Will the Secretary of State confirm that a single payoff of £324,000 was made to the former chief executive of NHS Bolton? How would he care to justify that to NHS staff in Bolton who are losing their jobs? There could be no clearer illustration of a Government whose priorities are completely wrong.
Let me turn to some of the specific points set out by the Secretary of State. First, he makes welcome commitments on care for older people. If that is his priority, however, why are there no instructions in this mandate to stop commissioners from imposing restrictions on essential operations for older people? Last year, there were 12,000 fewer cataract operations than in 2009-10. Older people were told that they could have an operation in one eye but not in two. The Government boast about shorter waiting lists, but that is because people cannot get on those lists in the first place. A postcode lottery is running riot and there is nothing in this mandate to stop it.

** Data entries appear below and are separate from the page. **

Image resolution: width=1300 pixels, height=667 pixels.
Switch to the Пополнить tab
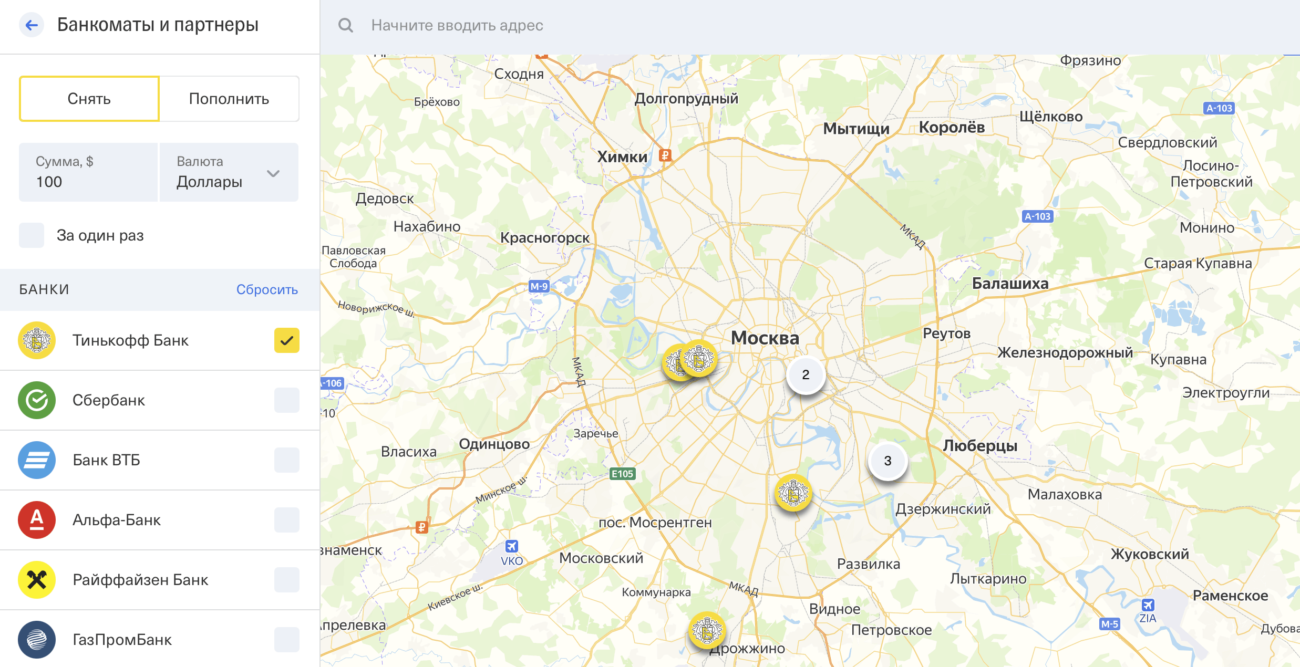pyautogui.click(x=229, y=99)
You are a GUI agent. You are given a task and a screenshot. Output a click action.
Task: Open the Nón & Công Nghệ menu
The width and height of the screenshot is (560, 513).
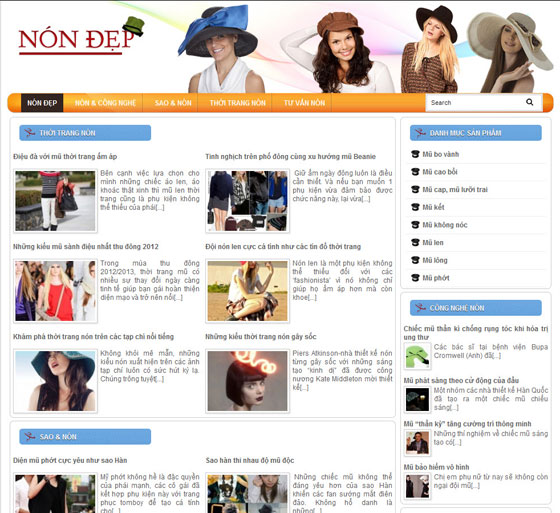click(105, 103)
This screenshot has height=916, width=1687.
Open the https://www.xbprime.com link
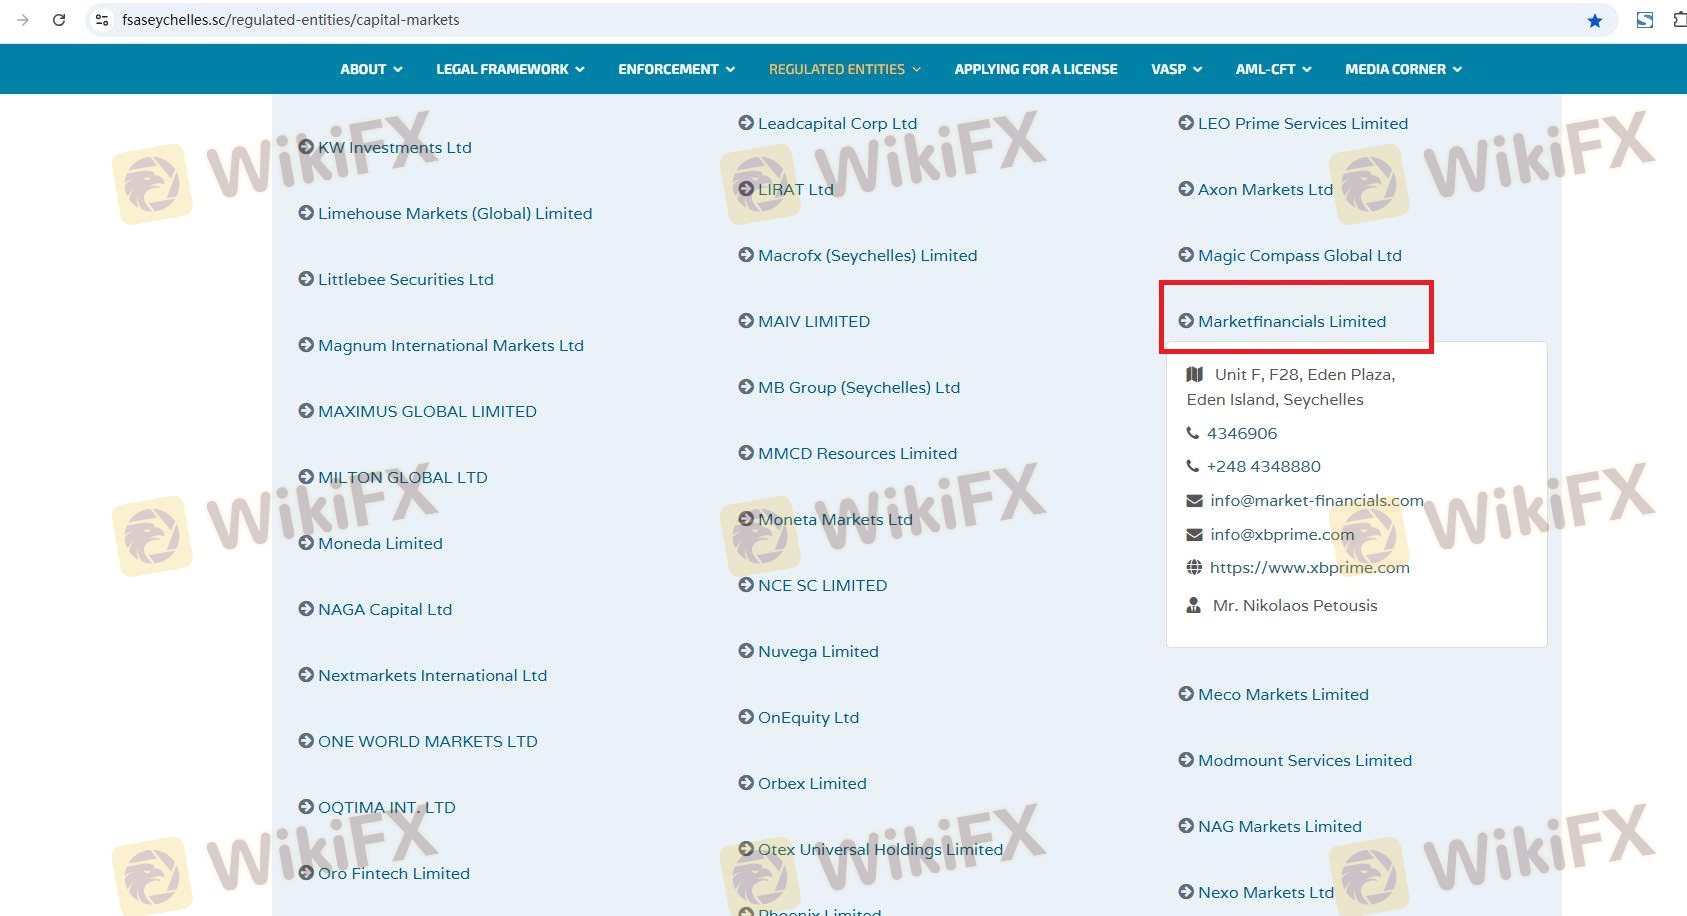pyautogui.click(x=1309, y=568)
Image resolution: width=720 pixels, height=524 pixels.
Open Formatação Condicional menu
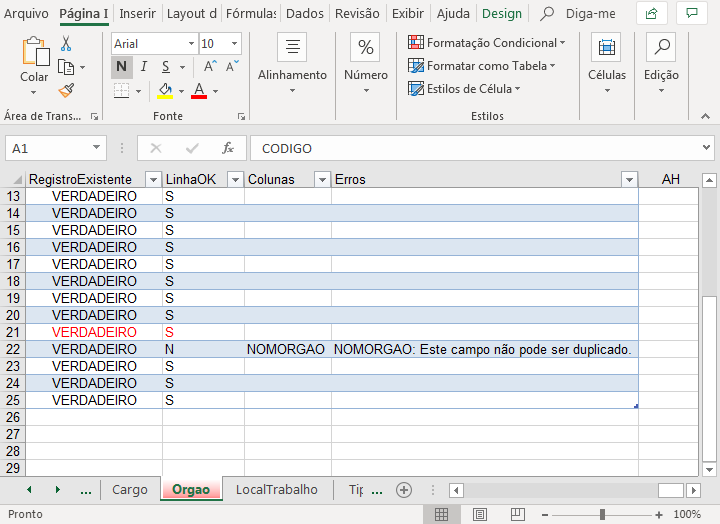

The Secretary of State’s promises on dementia will be nothing more than hollow words until he faces up to the crisis in council budgets for adult social care. Across England, older people and carers are facing a desperate struggle as council services such as home helps are cut to the bone. Millions of people are facing ever higher care charges—cruel coalition dementia taxes—as councils are forced to put up the cost of meals on wheels and other services. If the Secretary of State really wants to help people with dementia, when will he act to stop this scandal?
Let me turn to mortality rates. Over the past decade, the deaths from heart attacks fell by 50% in men and 53% in women, and the NHS achieved the biggest drop in cancer deaths among the 10 most developed nations. It is widely accepted that the clinical networks established by the previous Government played a significant role in that success. Indeed, the NHS medical director, Professor Sir Bruce Keogh, called them “an NHS success story”. Why, then, is the Secretary of State proceeding with brutal cuts to cancer, heart and stroke networks? Surely the best way to meet the ambitions he has set out is to build on that track record of success, not destroy it.
The Secretary of State promises to implement the Labour amendment to the Health and Social Care Act 2012 to ensure “parity of esteem” between physical and mental health. However, the opposite is happening as the NHS reverts to its default position and places mental health services first in line for cuts. Will he confirm that mental health spending was cut in real terms last year, and what will he do to reverse that? He says he wants a transparency revolution, but across the country local people are being shut out of crucial decisions affecting local NHS services. If he believes in “No decision about me without me,” will he today commit to consult Greater Manchester patients with long-term conditions on whether they want ambulance services to be run by a bus company? Will he act to stop details of contracts under his “any qualified provider” regime from being kept secret from local people under “commercial confidentiality”? The truth is that patients are being shut out as his friends in the private sector fill their boots.
In the weekend’s papers, this mandate was called the first contract with the NHS—the new language of the coalition NHS, in which competition and contracts replace care and compassion. Yes, the Secretary of State has today published a new mandate, but we needed a change of direction. The Government have put the NHS on a fast track to fragmentation. Today, they have unfairly and unrealistically raised expectations on a battered NHS, thinking they have cleverly contracted out responsibility to the national Commissioning Board. I have news for them. The chaos in the NHS starts and ends with the guilty men and women on the Government Benches. We will hound them and hold them to account for the damage they are doing.